Nanostructural ordering of epithelial tissue of silk gland of Antheraea mylitta silkworm
- Dr. Alvina VAZINA
- Dr. Alvina VAZINA (Institute of theoretical and experimental biophysics, RAS)
- Anna VASILIEVA (Institute of Theoretical and Experimental Biophysics, RAS, Pushchino, Russia)
- Nadezhda LANINA (Institute of Theoretical and Experimental Biophysics, RAS, Pushchino, Russia)
- Aleksander ZABELIN (National Research Center “Kurchatov Institute”, Moscow, Russia)
- Dr. Vladivir KORNEEV (Institute of Cell Biophysics, RAS, Institutskaya ul. 3, 142290, Pushchino, Russia)
- Vera STEPANOVA (National Research Center “Kurchatov Institute”, Moscow, Russia)
- Subhas KUNDU (Indian institute of technology, Kharagpur, India)
X-ray diffraction study of epithelial tissue of silk gland of Indian domestic Antheraea mylitta silkworm was carry out on the small-angle station DIKSI of the Siberia-2 storage ring (NRC “Kurchatov institute”, Moscow).
The silk gland is a unique pair organ of internal secretion in diameter 2 mm and length about 1 metre, that ten times surpasses the size of the larva of a silkworm. In an active phase of cocooning all three departments of a glan (anterior, middle, and posterior) are filled by jelly-like substratum from fibroin and sericin proteins which form a silk thread under the influence of mechanical forces (pulling) and specific geometry of keratin segment of gland. Samples of various departments of a silk gland have been allocated from a larva by soft preparation methods, and after that dried up at a room temperature under cargo.

◇ ◇ ◇ ◇ ◇

[QUESTIONS TO ANSWER]
A) Summarize the silk gland abstract in two sentences.
B) According to the silk gland abstract, which two proteins make up the jelly-like substratum that fills the gland during cocooning?
C) Write the next part of the silk gland abstract, starting after its final sentence.
The records that come after this text are separate material and have no connection to it.

[DATASET EXTRACT]

◇ ◇ ◇ ◇ ◇

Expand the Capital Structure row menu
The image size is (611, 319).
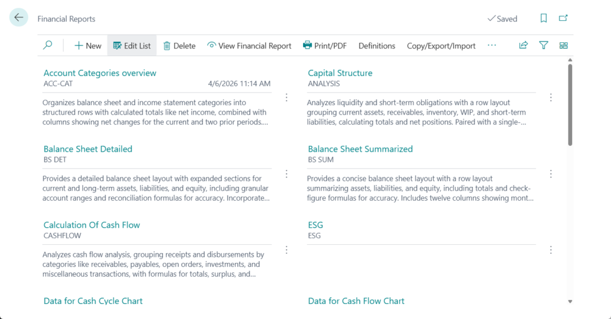click(x=551, y=97)

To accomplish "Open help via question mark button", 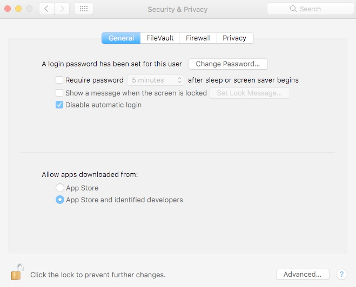I will (x=341, y=274).
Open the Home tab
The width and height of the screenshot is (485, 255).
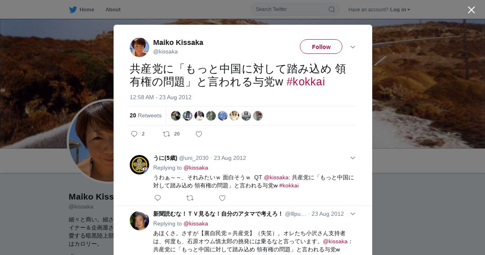point(82,9)
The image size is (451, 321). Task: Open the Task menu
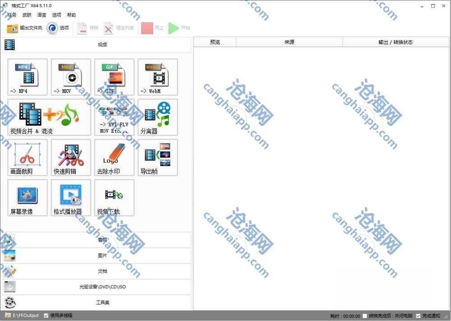tap(12, 15)
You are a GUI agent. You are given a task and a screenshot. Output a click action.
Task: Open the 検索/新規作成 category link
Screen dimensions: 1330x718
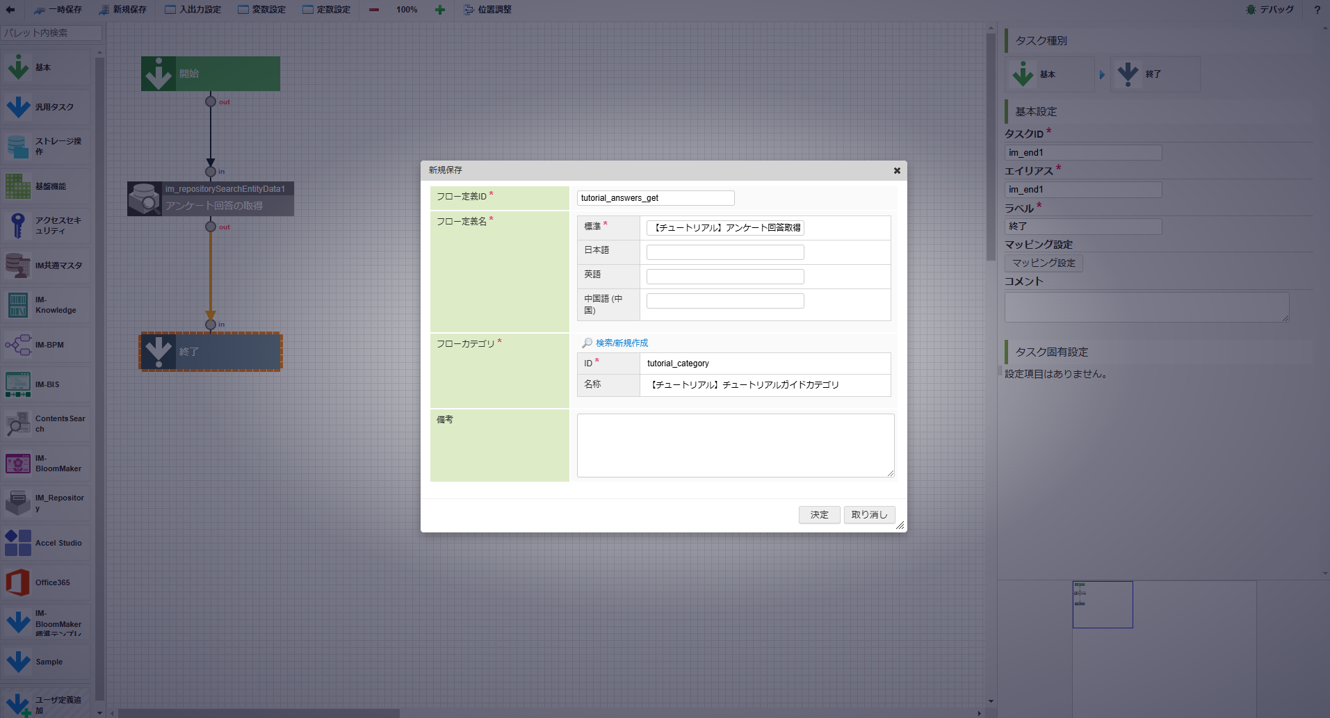click(x=621, y=343)
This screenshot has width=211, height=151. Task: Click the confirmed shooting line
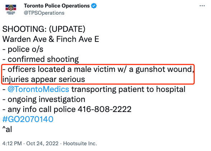[41, 59]
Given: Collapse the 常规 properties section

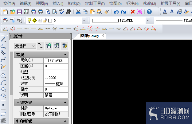Looking at the screenshot, I should click(65, 55).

◇ ◇ ◇ ◇ ◇

[ANSWERS TO THIS EXERCISE]
A) An X-ray diffraction study of the epithelial tissue of the silk gland of the Indian domestic Antheraea mylitta silkworm was performed on the small-angle station DIKSI of the Siberia-2 storage ring at NRC "Kurchatov Institute" in Moscow. The silk gland is a paired organ of internal secretion about 2 mm in diameter and about 1 meter long, whose anterior, middle, and posterior departments fill during active cocooning with a jelly-like substratum of fibroin and sericin proteins that forms a silk thread, and samples from its various departments were taken from the larva by soft preparation methods and dried at room temperature.

B) Fibroin and sericin.

C)
X-ray patterns of all departments of a silk gland are characteristic for epithelial tissues: in a range of 1-5 nm its show several Debay’ rings with the basic period of identity of 4.72 nm. In our earlier investigations of epithelial tissues of animals and human the series of diffraction Debay’ reflections at the spacing of 4.65 (± 0.15) nm were attributed to proteoglycan structures of extracellular matrix [A.Vazina et al.: NIM (2001) A470; NIM (2005) A543; NIM (2009) A603; Glass Phys. Chem. (2007) 33]. Thus, this periodicity is a nanostructural invariant of proteoglycan structures of epithelial tissues of animals, human, and insect also.